For now, economists seem more optimistic about the US economy than the general public.

In a poll conducted for CNBC last month, 81% of American adults said they thought a recession was likely in 2022.

By contrast, Goldman Sachs economists recently put the probability of a US recession next year at 20-35%.

“The Biden infrastructure stimulus will kick in,” Tim Harcourt, chief economist at the Institute for Public Policy and Governance at the University of Technology Sydney, told Al Jazeera. “It may not save the Democrats in the medium term, but it might save the economy. China’s economy will be hit by the new Shanghai shutdown.

Although economies have weathered the war in Ukraine and sanctions against Russia relatively well so far, the possibility of escalation and more punitive measures remains a risk factor in the months ahead.

While Europe has resisted sanctions on Russian energy, focusing only on coal so far, there are growing calls to extend restrictions to gas and oil, which account for 40% and a third of supplies respectively. from the continent.

European Council President Charles Michel told the European Parliament on Wednesday that he believed measures targeting oil and gas would be needed “sooner or later”, a move that could push energy prices further up. .

Shanghai deserted under confinement
China’s ultra-tight lockdowns are dampening domestic demand and worsening supply chain disruptions [File: Qilai Shen/Bloomberg] (Bloomberg)

China’s continued efforts to stamp out the spread of COVID-19 with lockdowns and ultra-tight border controls, meanwhile, are dampening domestic consumption and worsening disruptions to global trade amid the country’s worst outbreak yet. this day.

In Shanghai, which contains the world’s busiest container port and has been stuck for more than two weeks, hundreds of ships seeking to unload their cargo have been stuck in queues in recent weeks.

Carsten Holz, a Chinese economics expert at the Hong Kong University of Science and Technology, told Al Jazeera that China is unlikely to meet its 5.5% growth target for this year.

“Given that the People’s Republic of China is currently unlikely to easily return to a zero COVID case scenario, supply chains will continue to be affected, leading to price increases, which will in turn contribute to pressure on Western central banks to raise interest rates,” Holz told Al Jazeera.
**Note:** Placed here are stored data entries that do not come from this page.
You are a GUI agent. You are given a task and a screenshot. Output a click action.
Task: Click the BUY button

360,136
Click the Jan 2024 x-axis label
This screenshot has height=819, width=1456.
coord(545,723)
“Whether interest rate hikes in the West lead to a recession largely depends on demand, which appears to remain strong, particularly due to pent-up demand following COVID restrictions now lifted in the West. A wage-price spiral seems more likely than a recession. This does not mean that a bubble cannot burst, whether it is a stock market bubble or a real estate bubble, a risk always present since what constitutes a bubble can only be determined after the fact. , after a sharp decline in a values ​​has occurred.”

Nevertheless, economic forecasts for the Asia-Pacific region remain generally optimistic.

In its latest economic outlook released on Wednesday, the Asian Development Bank estimated that developing economies in Asia will grow 5.2% in 2022 and 5.3% in 2023, down slightly from previous forecasts.

Trinh Nguyen, senior Asia economist at Natixis in Hong Kong, told Al Jazeera that a global recession is still “unlikely” in 2022.

“The good news for Asia is that we have rather low real rates and normalization of business, except for China with the zero COVID policy,” Nguyen said. “This should help us weather the economic storm. However, the rise in commodity prices, the tightening of financial conditions due to the rise in the dollar and rates, and the slowdown in China are dampening the momentum, in particular for the most exposed countries.